Não estamos falando de uma figura desconhecida alçada ao cargo apenas por relações familiares. Estamos falando da presidente da Subseção da Ordem dos Advogados do Brasil em Cachoeirinha, primeira mulher a ocupar o posto e reeleita para um segundo mandato consecutivo. Uma advogada com trânsito consolidado em setores empresariais, jurídicos e políticos da cidade.
Ela construiu estrela própria. Ignorar isso seria intelectualmente desonesto.
E, do ponto de vista administrativo, é difícil argumentar que a escolha tenha sido ruim. Ao contrário. Num governo atravessado por turbulência institucional, ameaçado por uma possível cassação eleitoral e mergulhado novamente no ambiente tóxico de insegurança política crônica que Cachoeirinha conhece tão bem, colocar a presidente da OAB na direção jurídica também comunica uma mensagem política importante: “Existe seriedade institucional aqui”.
E isso tem peso. Especialmente no momento em que Jussara enfrenta aquilo que defini dias atrás como a ‘loteria de toga’ após a decisão da Justiça Eleitoral que cassou, em primeira instância, os diplomas dela e do vice-prefeito Mano do Parque.
A sentença da juíza eleitoral Suélen Caetano de Oliveira entendeu que vídeos publicados nas redes sociais de Jussara durante o período em que exercia interinamente a prefeitura configuraram abuso de poder político e uso indevido da máquina pública. A decisão ainda cabe recurso ao TRE-RS e ao TSE. A prefeita segue no cargo.
O caso transformou novamente Cachoeirinha naquele eterno ‘Dia da Marmota’ (como no filme) institucional — cassações, recursos, suplementares, judicialização e a sensação permanente de que as eleições continuam depois das urnas.
Neste ambiente, reforçar o núcleo jurídico do governo não é apenas uma necessidade técnica. É sobrevivência política. E talvez aí esteja o verdadeiro significado da chegada de Flávia. Ela não serve apenas como advogada. Serve como sinal institucional. Serve como blindagem de credibilidade.
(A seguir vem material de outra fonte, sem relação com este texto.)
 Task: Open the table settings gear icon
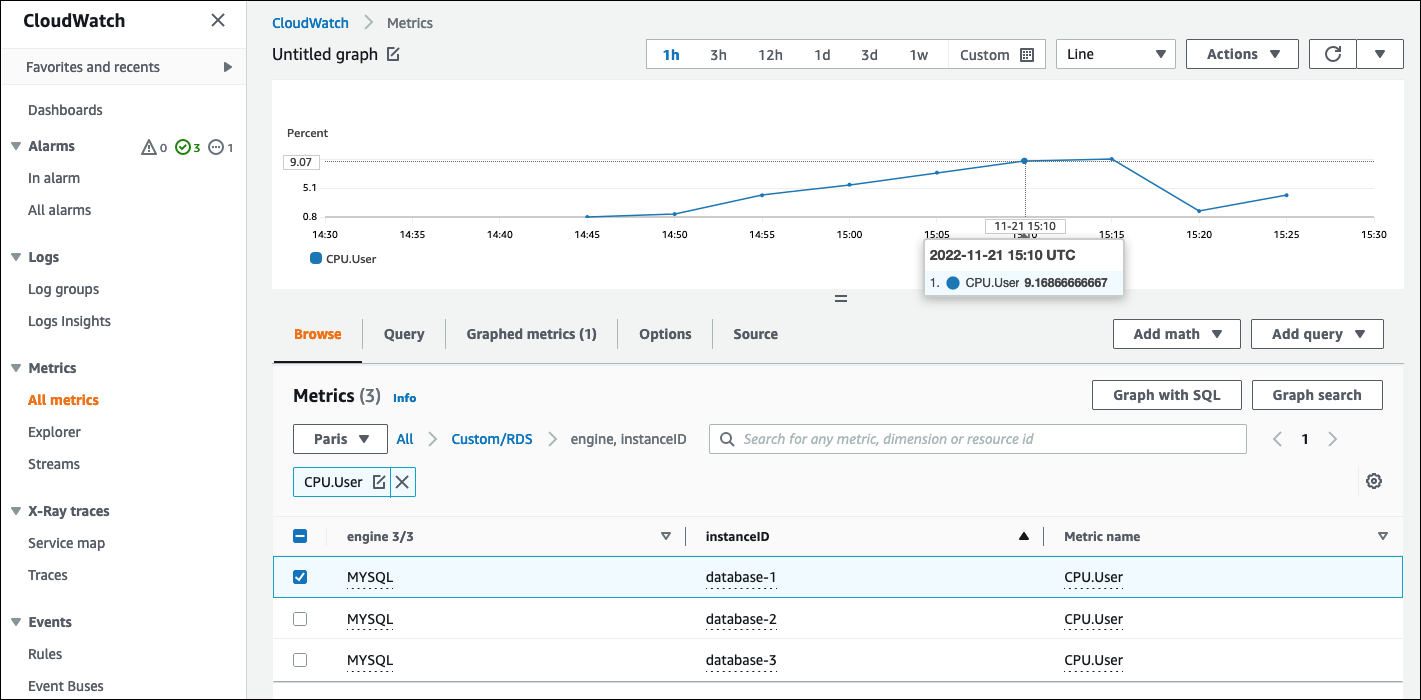(1374, 481)
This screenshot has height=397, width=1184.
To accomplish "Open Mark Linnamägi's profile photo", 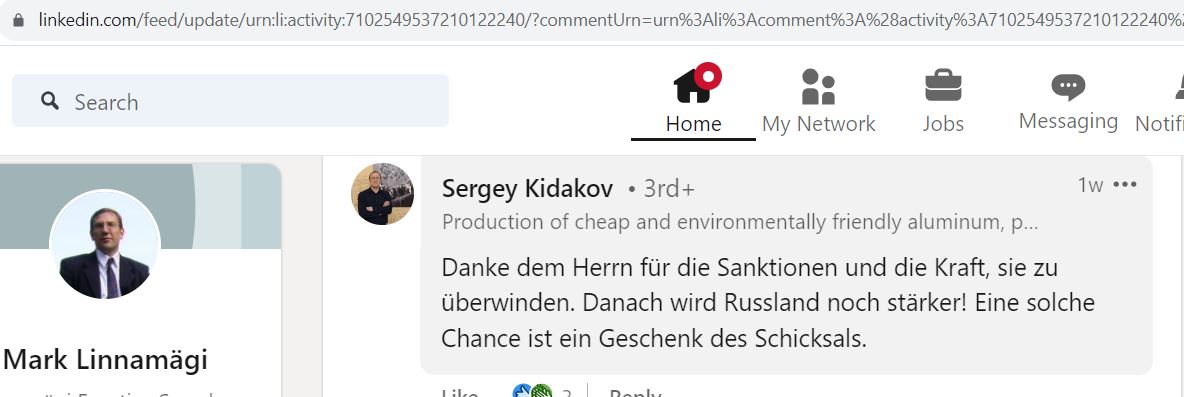I will pyautogui.click(x=104, y=244).
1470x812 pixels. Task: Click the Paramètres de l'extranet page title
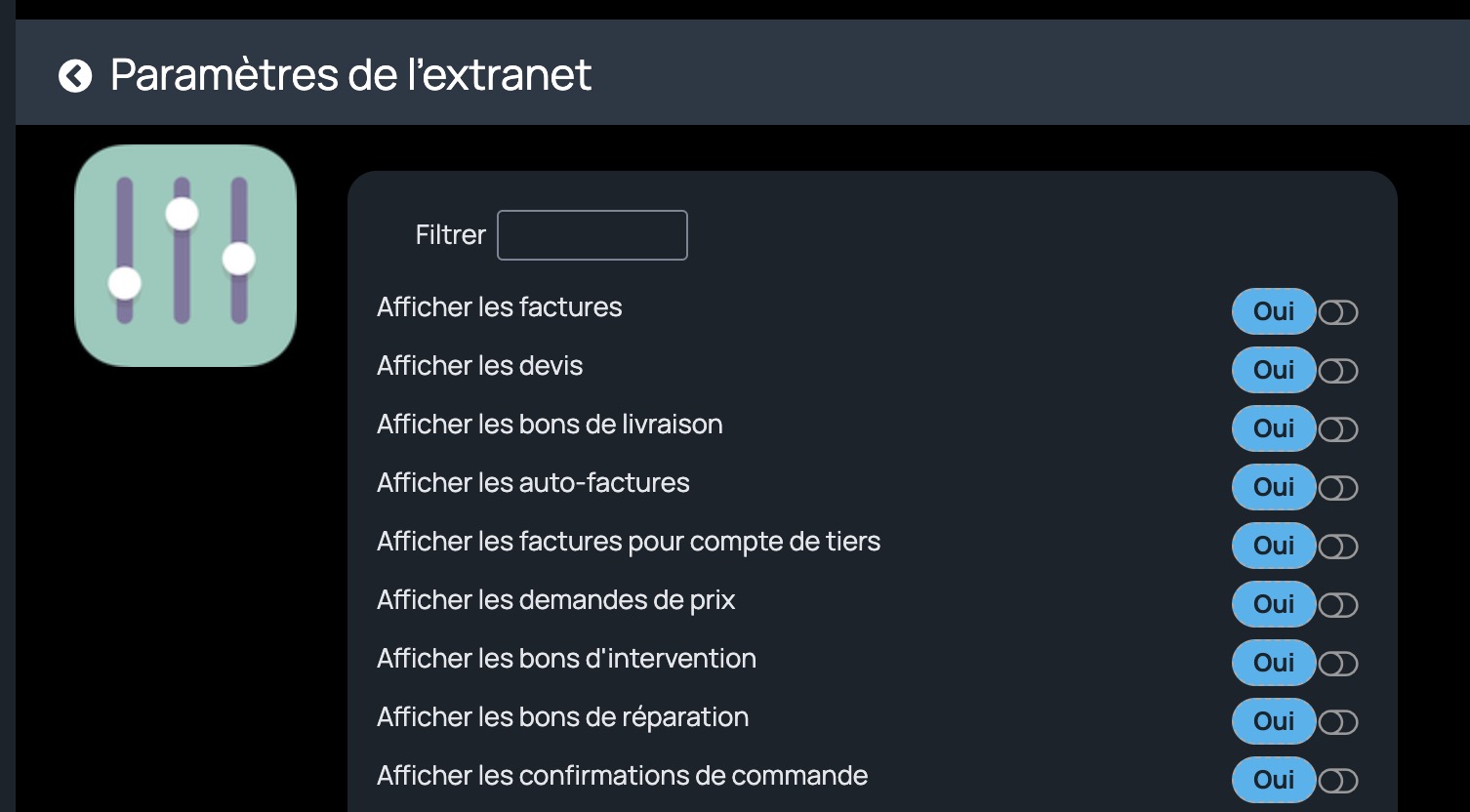coord(351,75)
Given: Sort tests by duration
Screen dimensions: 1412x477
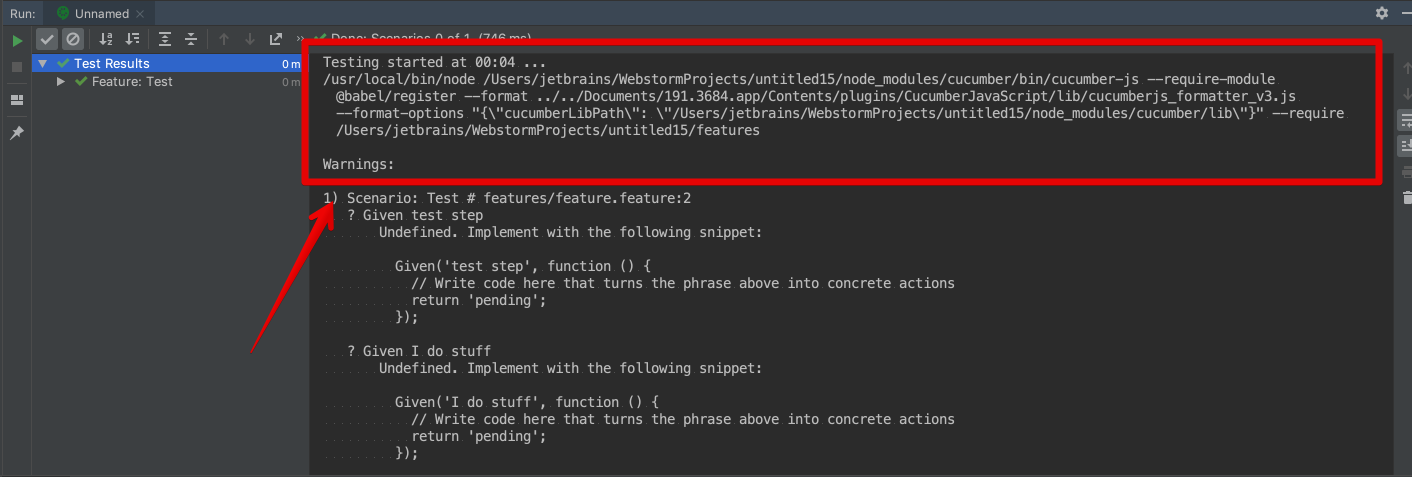Looking at the screenshot, I should coord(133,39).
Serve como ponte.
Porque existe ainda um componente social e político pouco debatido fora dos bastidores: Flávia possui trânsito em setores que historicamente olham com certa resistência para o governo Jussara — especialmente parcelas empresariais e segmentos tradicionais da elite política local que ainda carregam preconceito com a origem popular da prefeita.
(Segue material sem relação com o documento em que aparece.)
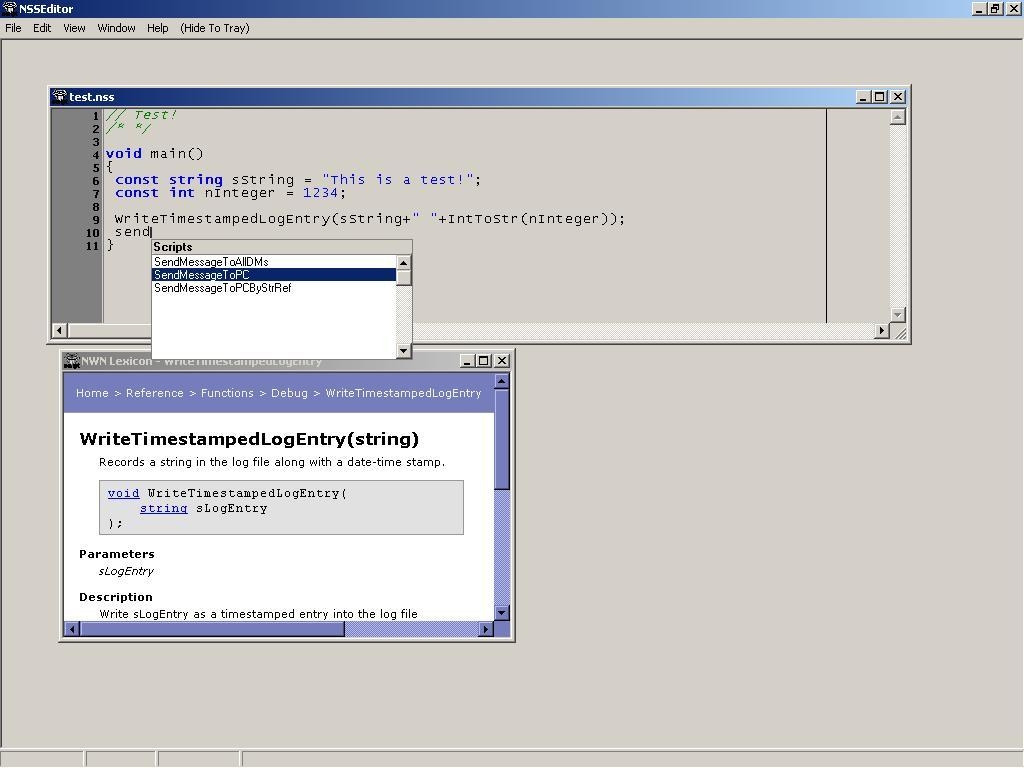This screenshot has width=1024, height=768.
Task: Choose SendMessageToPCByStrRef in the suggestion list
Action: click(x=222, y=288)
A política também opera por símbolos sociais. E Flávia ajuda a romper algumas dessas barreiras.
Ao mesmo tempo, a reorganização interna do jurídico mostra que Jussara tenta profissionalizar mais sua estrutura num momento crítico. Flávia trabalhará ao lado de Cláudio Ávila, até então assessor especial do gabinete, que passa a exercer uma assessoria estratégica na área jurídica, por onde deverão passar pareceres e análises técnicas do governo.
Há ali claramente uma tentativa de centralização técnica e fortalecimento jurídico num momento em que cada decisão administrativa passou a carregar potencial risco eleitoral.
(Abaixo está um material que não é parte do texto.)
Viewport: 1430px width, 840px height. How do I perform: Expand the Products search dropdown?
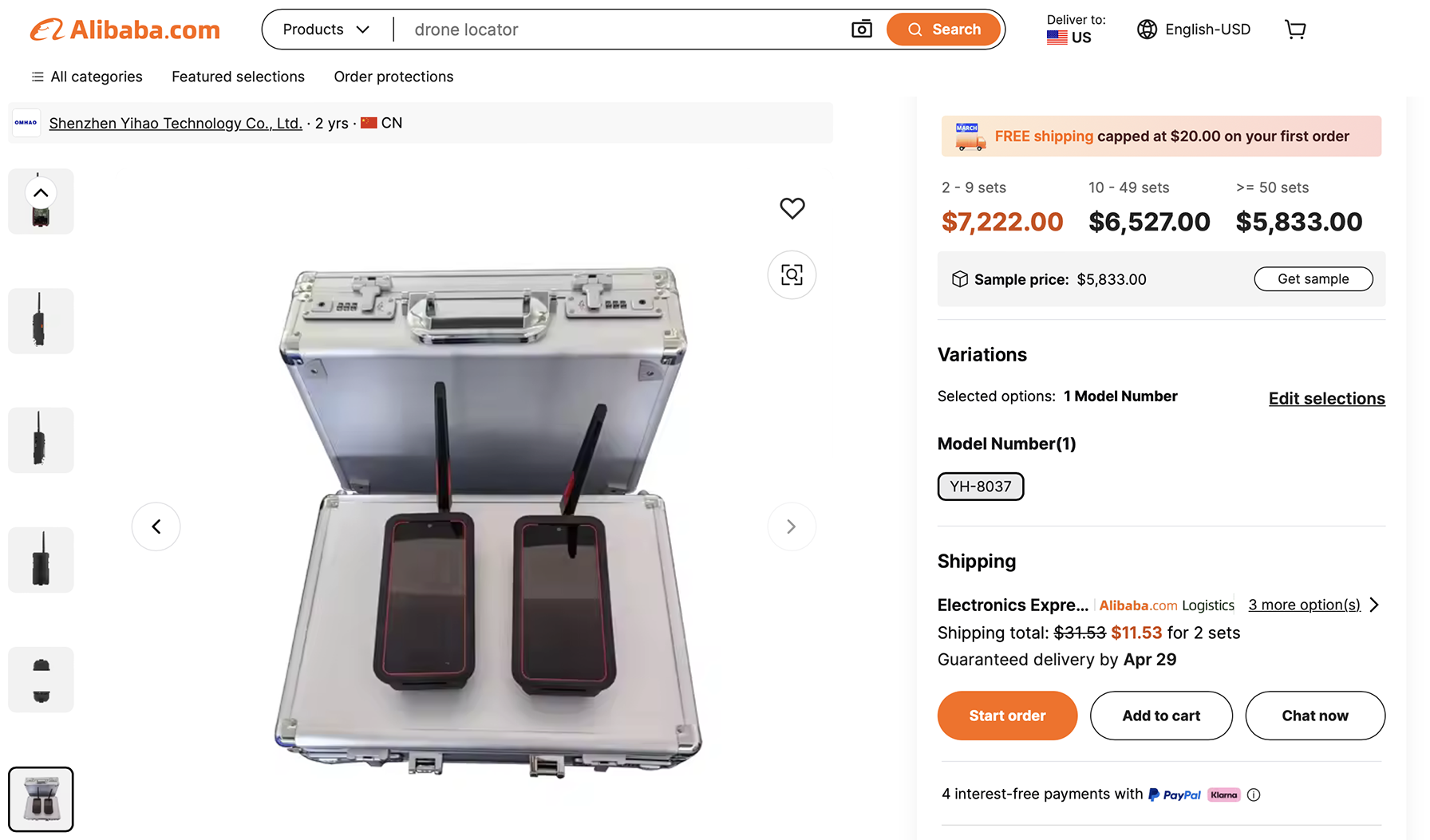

E aí sim André Lima reaparece no radar político — mas por outro motivo. Não pela nomeação da esposa. E sim pelo impacto indireto disso dentro do MDB.
Porque, ainda que a escolha de Flávia não decorra de negociação partidária, é inevitável que o movimento produza ruído político interno. Principalmente em um ambiente local extremamente polarizado, onde qualquer aproximação com o governo Jussara tende a gerar tensão.
André provavelmente enfrentará dificuldades crescentes para manter o controle político do MDB local. Mas isso é consequência colateral. Não a origem da nomeação.
Ao fim, o erro da análise política local talvez esteja justamente em tentar encaixar um movimento institucional complexo dentro da velha lógica simplificada da política de balcão.
Nem tudo é troca de apoio. Nem tudo é loteamento.
Às vezes — embora Cachoeirinha tenha desaprendido a acreditar nisso — uma nomeação pode simplesmente ser técnica, estratégica e politicamente inteligente ao mesmo tempo.